No que pertine ao quesito liberdade individual, a jurisprudência tem reconhecido a sua violação com a imposição de relação de dependência firmada entre as vítimas e seu agenciador, seja por intermédio de pressão psicológica, seja pela retenção de documentos ou de outros meios aptos a ensejar temor aos sujeitos passivos do crime.

Ainda de acordo com os Tribunais Pátrios, o tipo referido não visa uma situação jurídica, mas, sim, a um estado de fato.

Tanto que, segundo menciona, o crime pode ser praticado de variados modos, sendo mais comum o uso de fraude, retenção de salários, ameaça ou violência, mas não se limitando a tais circunstâncias.

De acordo com CEZAR ROBERTO BITENCOURT, a sujeição completa de uma pessoa ao poder da outra suprime, de fato, o status libertatis, caracterizando a condição análoga à de escravo, embora o status libertatis, de direito permaneça inalterado.

Segundo aquele, não se trata, pois, de simples encarceramento ou confinamento, mas de toda e qualquer situação em que se estabeleça a submissão da vítima à posse e dominação de outrem.

4. DO TRABALHO EM CONDIÇÃO DIGNA

Ocorre que, da leitura da redação do mencionado artigo 149 do Código Penal, como já mencionado, observa-se que o trabalho em condições análogas às de escravo deve ser considerado gênero, no qual se subdivide, como espécies, o trabalho forçado e o trabalho em condições degradantes.

Ou seja, não é somente a falta de liberdade, o trabalho forçado, ou na classificação de VON LIST, o constrangimento, que se adéqua ao tipo referido, mas igualmente o trabalho em circunstâncias degradantes.

Não por outra razão, de acordo com a lição de CEZAR BITENCOURT, o bem jurídico protegido no aludido tipo penal é não somente a liberdade individual, mas também a dignidade pessoal do trabalhador.

Como bem faz referência o mestre “reduzir alguém a condição análoga à de escravo, fere, acima de tudo, o princípio da dignidade humana, despojando-o de todos os seus valores éticos-sociais, transformando-o em res, no sentido concebido pelos romanos.”

E arremata:
“Reduzir alguém a condição análoga à de escravo equivale a suprimir-lhe o direito individual de liberdade, deixando-o completamente submisso aos caprichos de outrem, e exatamente aí reside a essência desse crime, isto é, na sujeição de uma pessoa a outra, estabelecendo uma relação entre sujeito ativo e sujeito passivo análogo à escravidão: o sujeito ativo, qual senhor e dono, detém a liberdade do sujeito passivo em suas mãos”

Aliás, quanto à questão do consentimento do paciente do crime referido, há muito NELSON HUNGRIA menciona que: “é de todo ineficaz o consentimento do paciente.

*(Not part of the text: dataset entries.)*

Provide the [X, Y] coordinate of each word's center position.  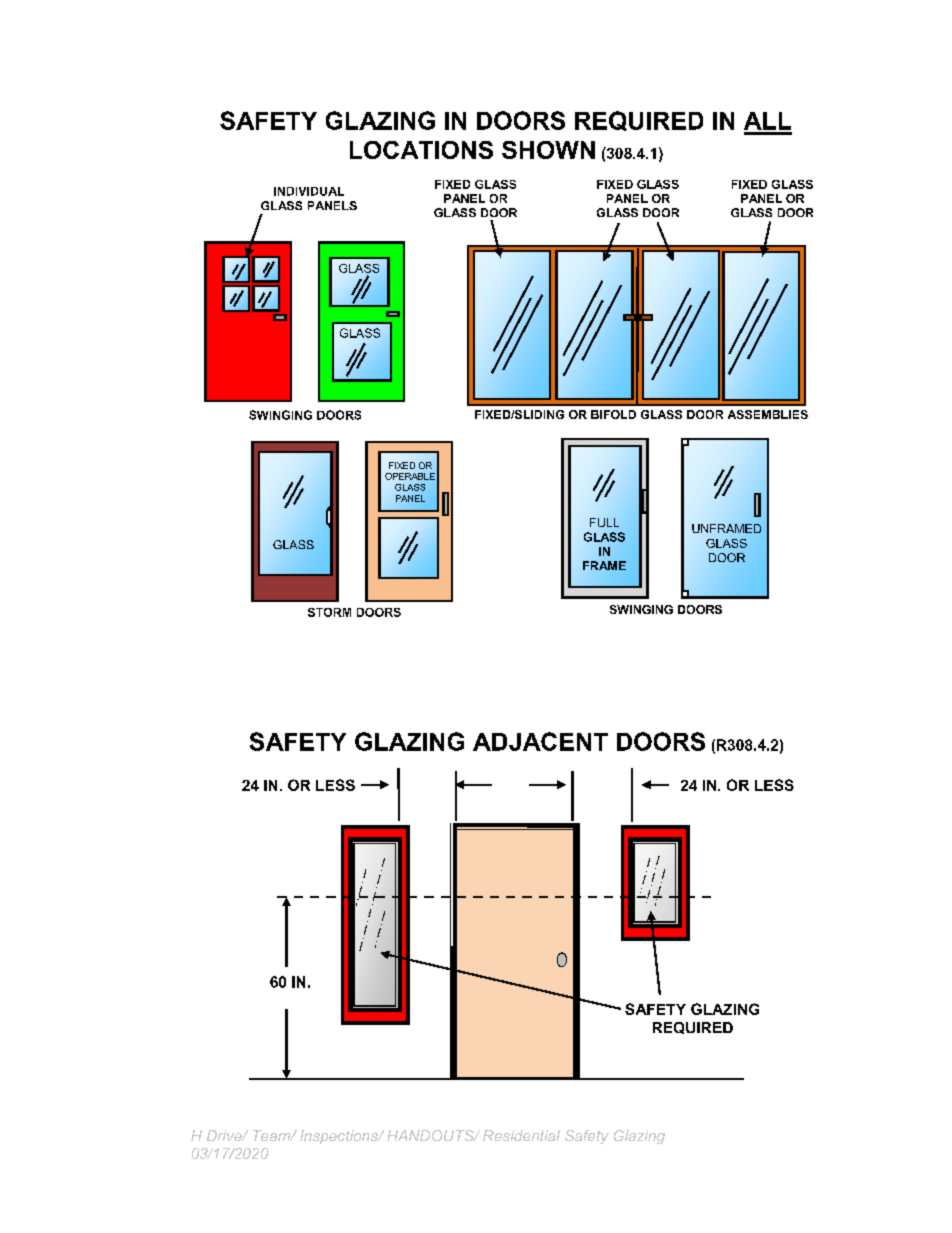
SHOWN [548, 150]
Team [273, 1135]
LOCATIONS [421, 150]
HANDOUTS [431, 1135]
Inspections [340, 1137]
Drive [225, 1135]
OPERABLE [410, 476]
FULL [604, 522]
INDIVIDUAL [309, 191]
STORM [329, 612]
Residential [521, 1135]
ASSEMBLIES [768, 414]
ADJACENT [540, 741]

Ninguém pode abdicar, total e indefinidamente do seu stauts libertatis, pois tanto importaria a anulação da própria personalidade.”

Ou seja, ainda no que pertine à liberdade individual, HUNGRIA já reconhecia ser absolutamente irrelevante o consentimento do ofendido. Nesse mesmo sentido, MIRABETE, DELMANTO, BITENCOURT E NUCCI.

Nesse sentido, ainda, tem se manifestado as cortes pátrias, evidenciando que a conduta criminosa prevista no art. 149 do Código Penal consiste na sujeição de uma pessoa ao domínio do agente, que restringe a liberdade e a própria personalidade do indivíduo.

Mas igualmente se encontra em tal posição aquele que tem sido privado das mais elementares garantias constitucionais, vivendo em condições subumanas, cumprindo jornada de trabalho excessiva, sofrendo descontos injustificados nas suas remunerações, por exemplo, sendo irrelevante o consentimento da vítima

Com efeito, como já mencionado, o Trabalho está intimamente vinculado à manutenção da dignidade humana e não pode ser utilizado como instrumento para promoção da desigualdade.

Como mencionado por JOSÉ CLAUDIO MONTEIRO DE BRITO FILHO, enunciando mais concretamente no que se configuraria o trabalho em condições degradantes, se poderia identificar tal configuração naquela atividade em que há a falta de garantias mínimas de saúde e segurança, além da falta de condições mínimas de trabalho, de moradia, higiene, respeito e alimentação.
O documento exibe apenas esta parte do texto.